Part of the reason for writing this book and getting these stories from so many different Asian American Buddhists is I wanted to crack that open. I don’t think any of the Buddhist women in this anthology would identify as the model minority, but we are influenced by it. Asian Americans for the most part, outside of most recently, COVID-19, have identified themselves as the model minority — they don’t want to make waves because maybe they have it pretty good. But that’s also the myth because not every Asian American has it very good.
Out of the stories in the anthology, were there any particular moments or ideas that surprised you?
The (writers) were given free rein to do whatever felt liberating and real.
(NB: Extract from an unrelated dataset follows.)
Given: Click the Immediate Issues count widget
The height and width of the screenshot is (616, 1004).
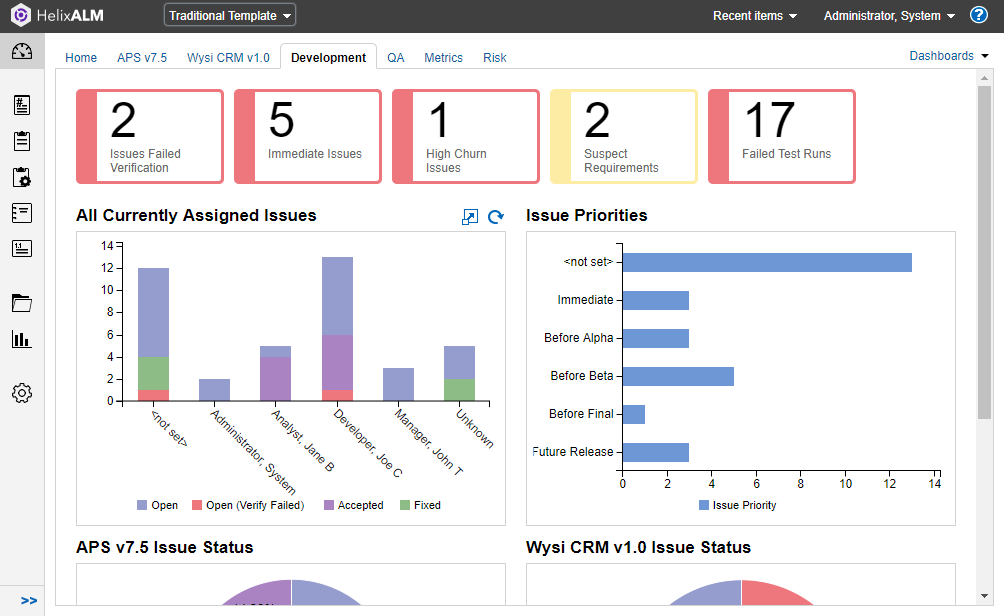Looking at the screenshot, I should pos(308,136).
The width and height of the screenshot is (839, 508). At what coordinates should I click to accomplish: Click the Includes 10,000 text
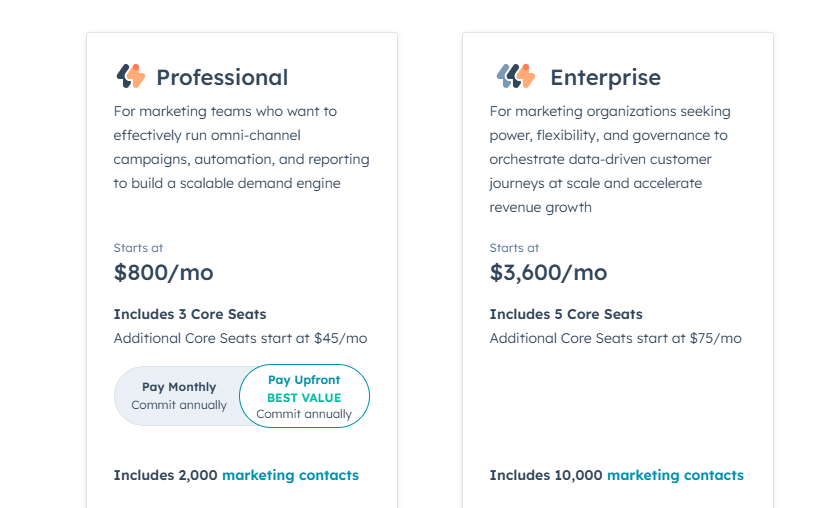click(546, 475)
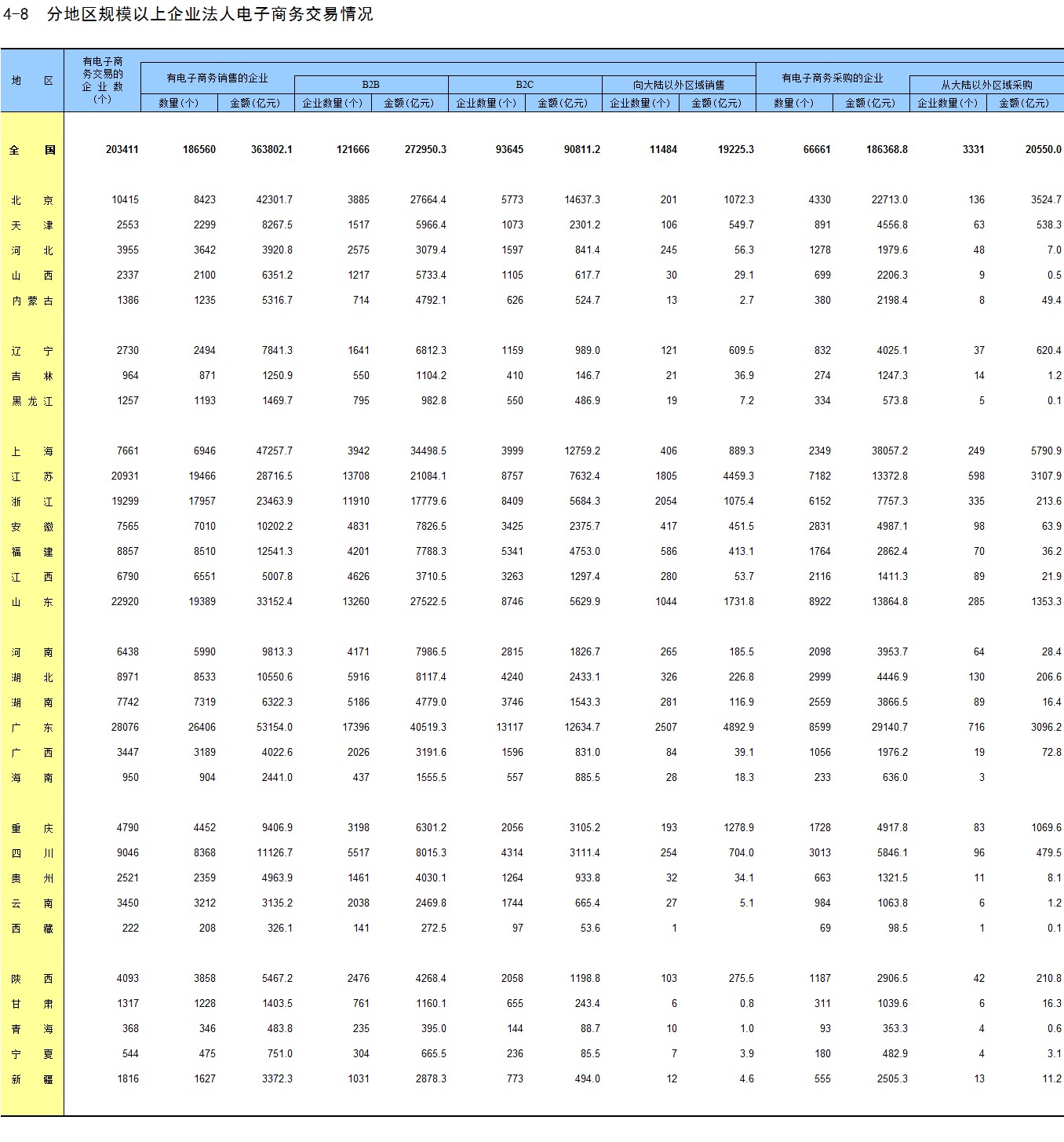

One of the stories begins with giving blood as a form of Dana (the practice of giving). This author reads that in a very traditional Buddhist way, but also recalls giving blood in Sri Lanka to support violence and soldiers. She has this disconnect and ambivalence. That, to me, was really rich.
We tend to think that anything that covers Buddhism should be an action or an image that fits what Buddhism is. This book is really like, no, we’re looking at how has Buddhism helped us shape our lives and respond to our lives in ways that might not be canonical (or) recognizable, but they’re equally as powerful and authentic.
There’s a story about raising one’s kids as Buddhist, not in the temples, but through attending to their grandparents’ grave site. Rather than bringing the children to temple every weekend, this person was like, ‘What’s more important is that connection and recognition of the irreplaceable bonds between us and all beings,” and this person did it through annual visits to a cemetery. It kind of blew my mind.
There’s a chapter about how this artist healed herself from intense guilt over an abortion through art making and poetry. So there’s a way in which people craft their own practice with the framework of Buddhism. So the content and themes are Buddhist, but the form is really different depending on the person. And to me, that’s Buddhadharma, right? It’s going to change according to time, place and person. I just wanted this to be as real and resonant as possible to the experiences of each person who was so amazingly generous in being willing to tell their story.